KLEIN: The present volume is an anthology of trenchant formulations. We get the impression that, for you, dialogue is always a metalogue as well. Many voices come and go in it. The interviews take the form of conversations between two people, but it seems to me you would be most comfortable in conversation with several partners.

SLOTERDIJK: True, I experience dialogue as a polylogue, a conversation with many people. After all, aside from their own voice, good interviewers usually bring all kinds of other voices with them. They are already a chorus of subjectivity themselves. This inevitably creates echoes in the interviewee. If there is anything I really don’t like, it is an exchange of empty phrases that sound like official pronouncements.

KLEIN: We can guarantee there are no empty phrases to be found anywhere in this book.

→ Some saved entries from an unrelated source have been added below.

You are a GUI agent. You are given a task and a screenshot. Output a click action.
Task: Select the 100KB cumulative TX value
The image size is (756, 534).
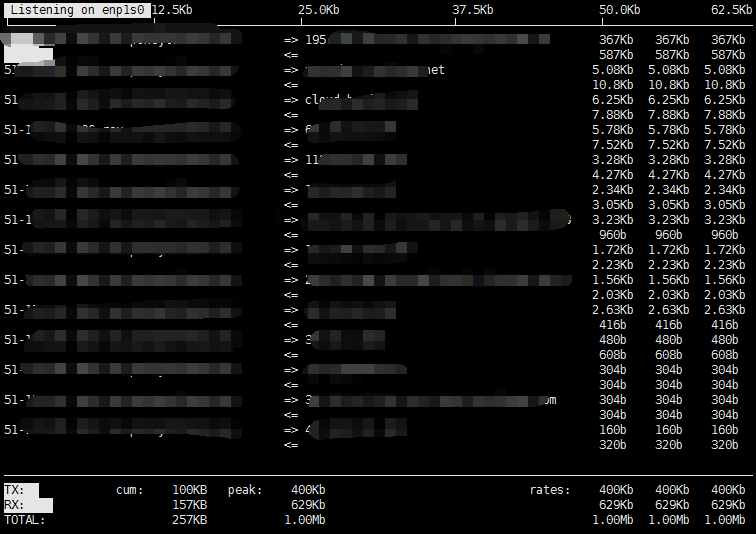(188, 490)
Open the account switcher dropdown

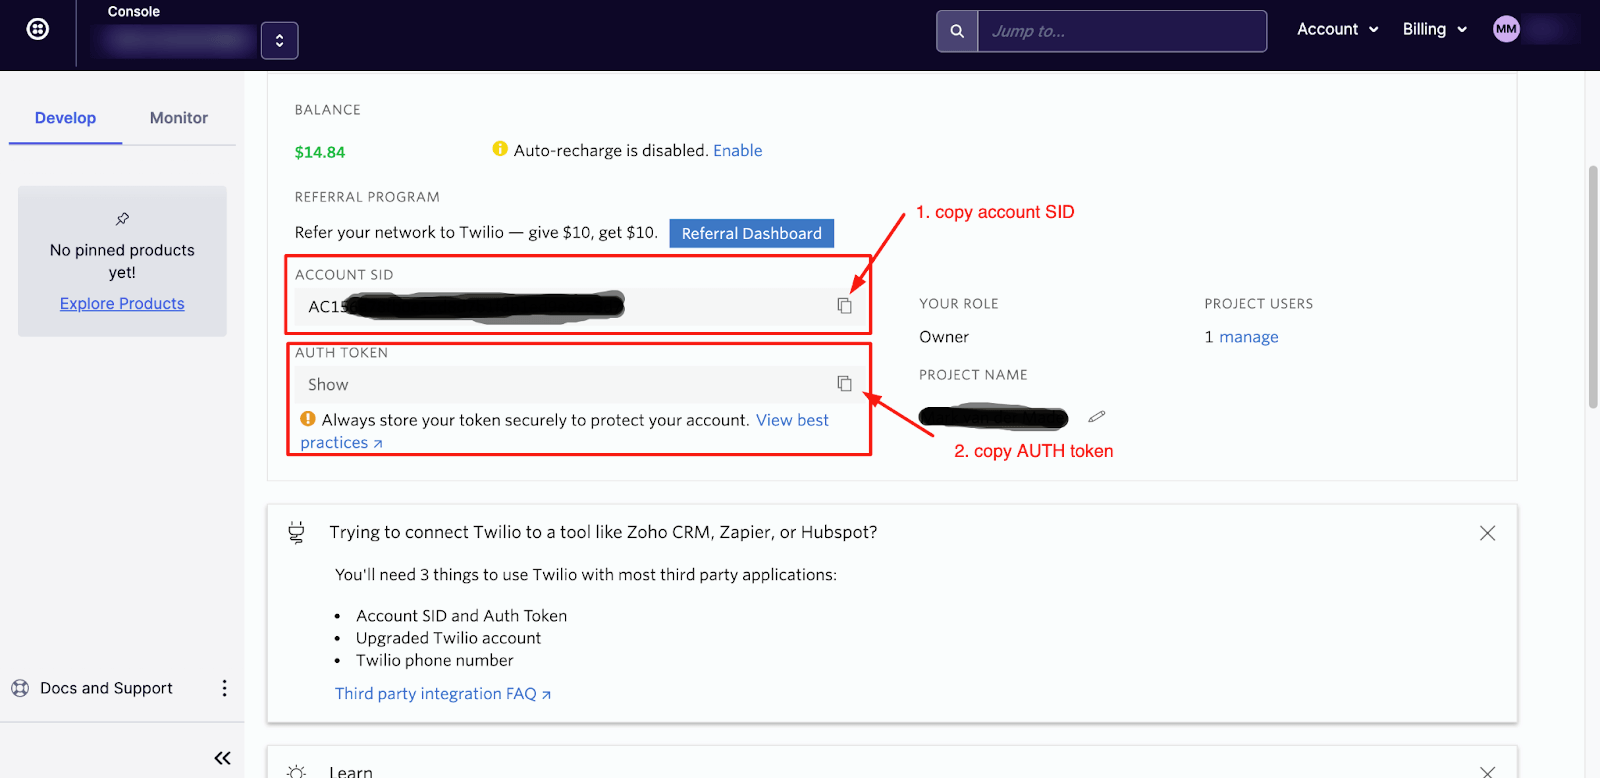[x=279, y=41]
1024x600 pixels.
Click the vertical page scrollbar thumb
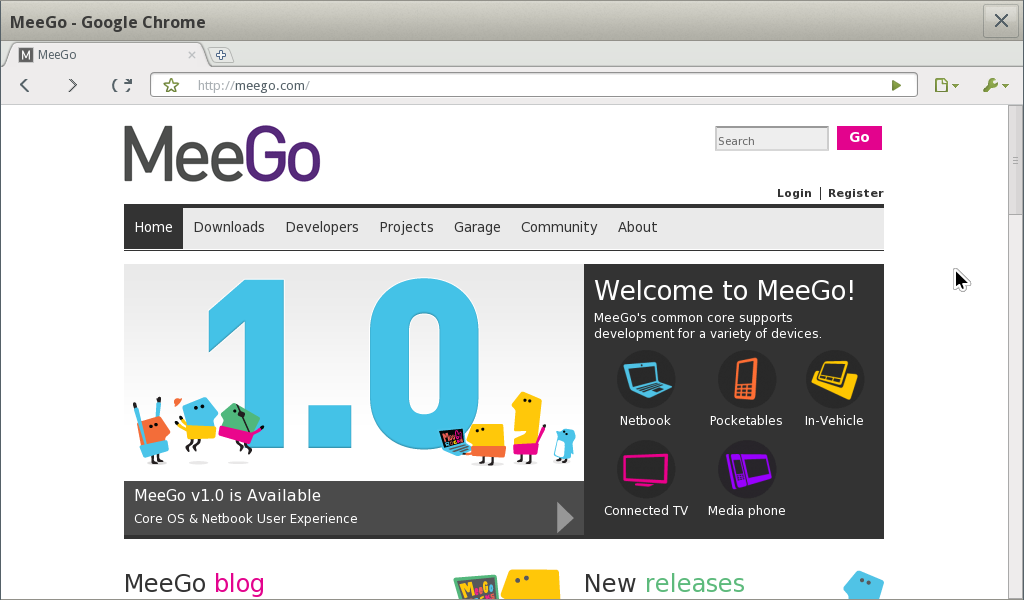pos(1016,160)
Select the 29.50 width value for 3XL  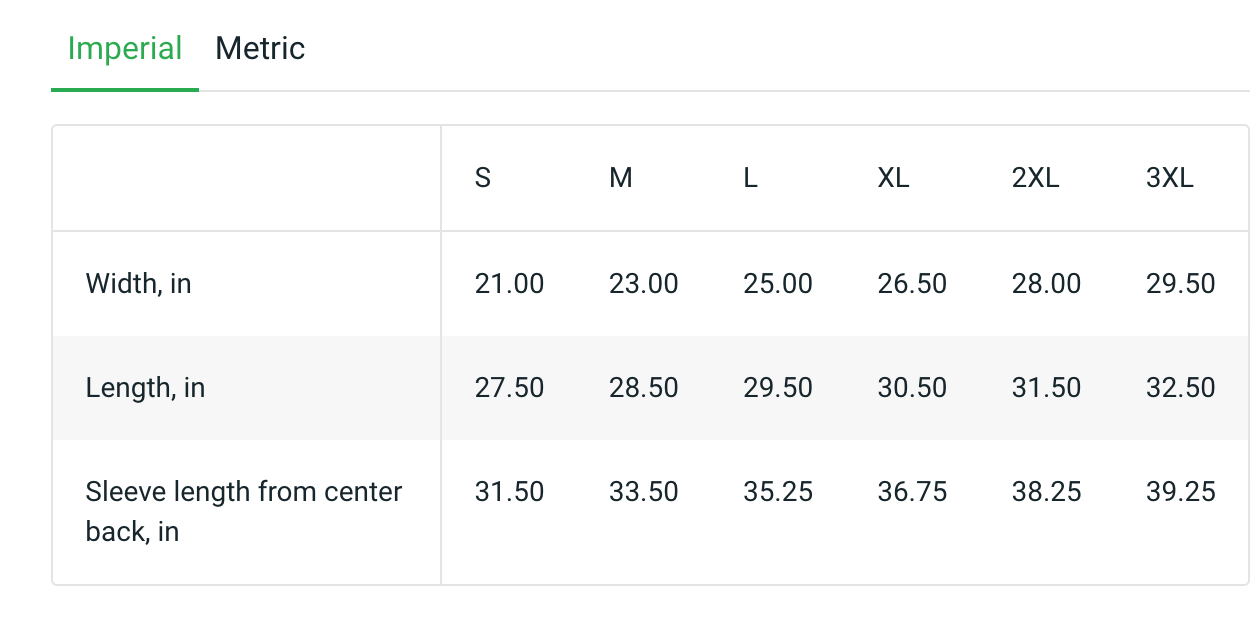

SLOTERDIJK: Let me explain where my aversion to empty phrases comes from. For as long as I can remember, I have had a childish fear of boredom. I have always thought the most boring things possible are the kind of set speeches you hear in the academic discourse market, not to mention the chipboard sheets from the political DIY store. To avoid misunderstandings, I should say I know a good kind of boredom that is calming and integrating. You can entrust yourself to it like to an old nursery school teacher. I am thinking of the subtle boredom of a landscape, the liberating boredom of the sea, the lofty boredom of the mountains and the boredom of great narrative literature when it sometimes demands patience. An evil boredom emanates from the intrusive bigotry of conceited empty phrasemongers – it is just as deadly as it is reputed to be. Do you know this kind of situation? You exchange a few words with somebody whom you may not even dislike a priori. After three or four sentences back and forth you feel incredibly world-weary. It is as if your vitality battery has been used up within seconds and you don’t know why. I avoid that sort of boredom like the plague. It is a pathological condition that takes away your pleasure in speaking, in expressing opinions, in being able to say what you see, indeed, in life itself. The symptom of severe boredom is speech breakdown. All at once the words refuse to come out in the right order, you barely manage to squeeze out a noun but the verb doesn’t follow, there is an overwhelming, awful feeling of not wanting to say anything else – which should definitely not be confused with the good state of just having nothing to say. Sometimes I almost hit the danger point when I notice a conversation partner is digging up totally hackneyed questions, questions that are essentially ways of dumbing down. They always have the subtext: come and share our misery! I have made a great effort to learn to evade such attacks by reformulating the questions until I regain the desire to react to them.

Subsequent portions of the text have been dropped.